Problem: Make an exact copy, without pictures, of the lines below from the one containing "Select the Inset Faces tool" to the last line, both ends included.

Material provided:
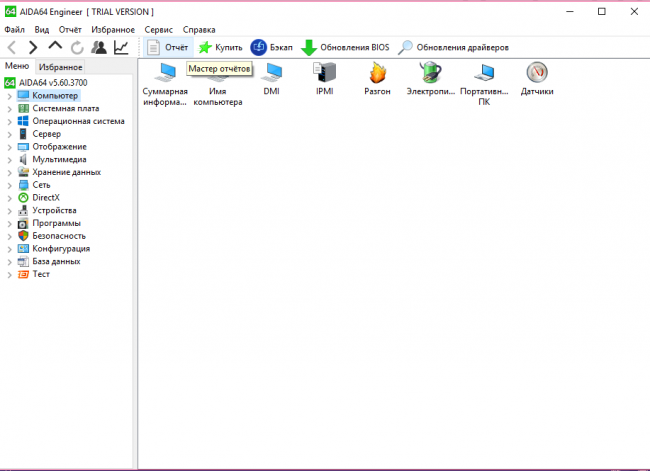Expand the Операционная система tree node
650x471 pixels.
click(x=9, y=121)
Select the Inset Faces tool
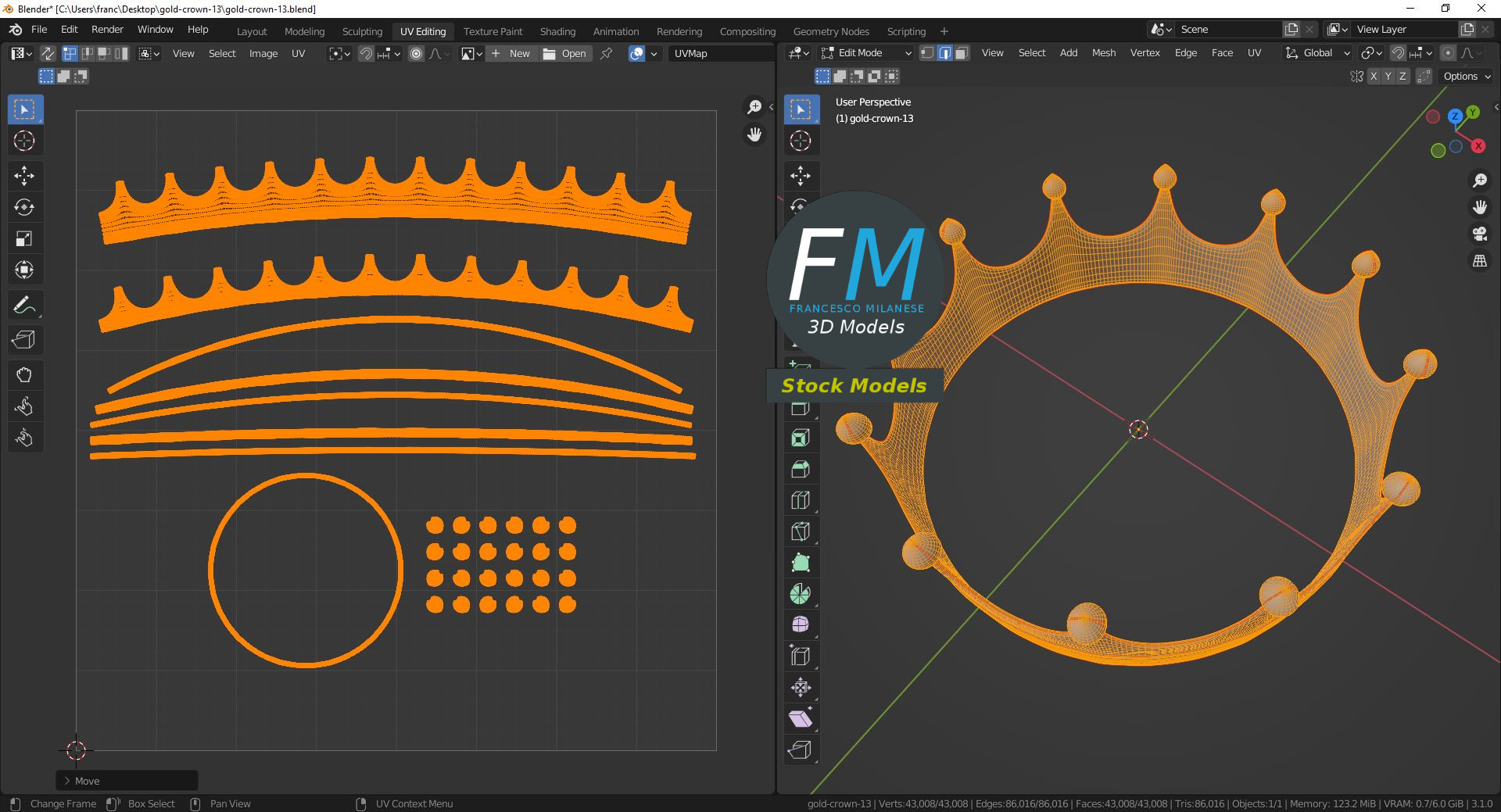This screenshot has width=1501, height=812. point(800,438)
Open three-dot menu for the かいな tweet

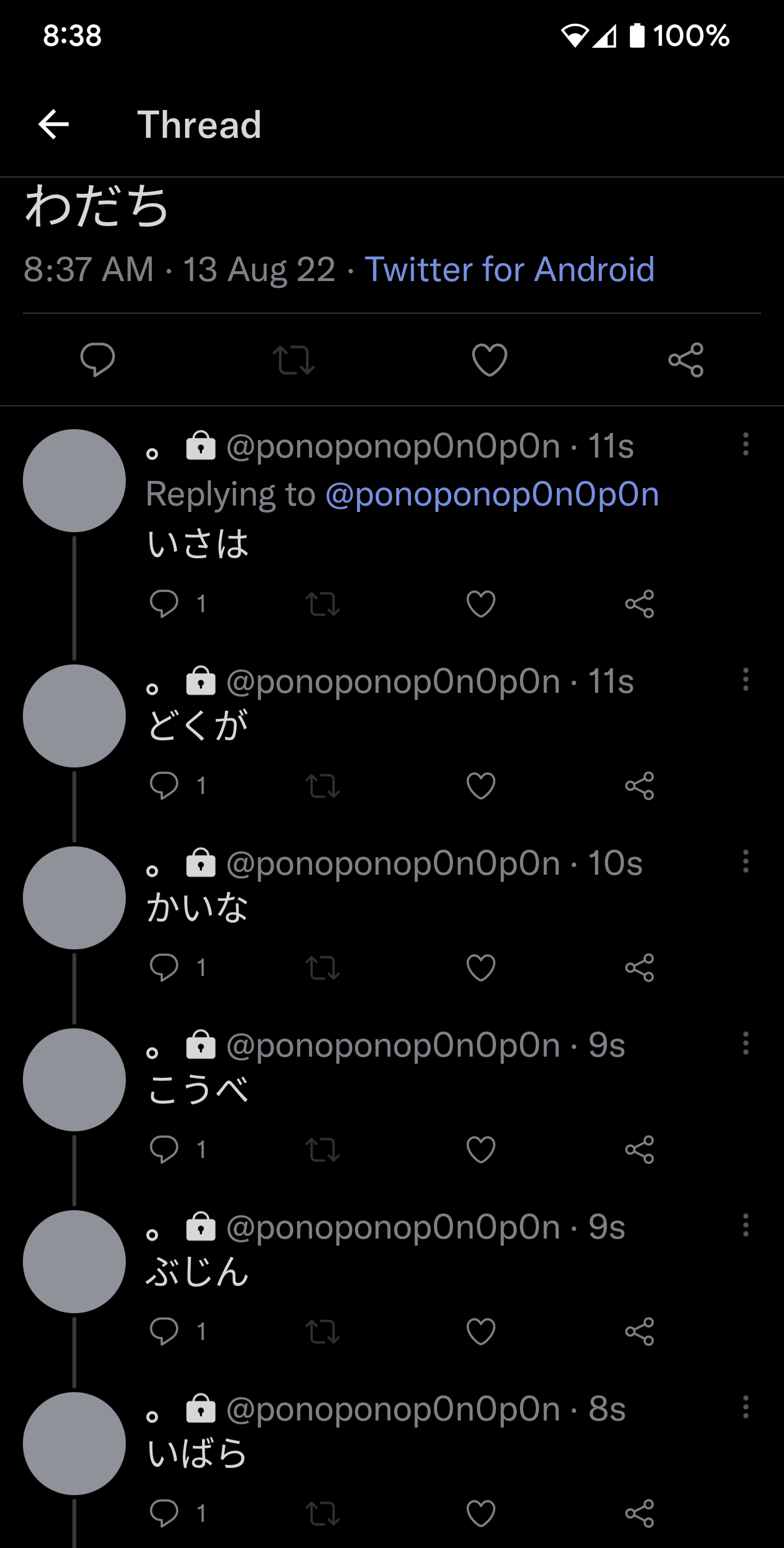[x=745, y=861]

Output below:
Select the Inset Faces tool
This screenshot has width=1501, height=812. point(800,438)
Open three-dot menu for the かいな tweet

[x=745, y=861]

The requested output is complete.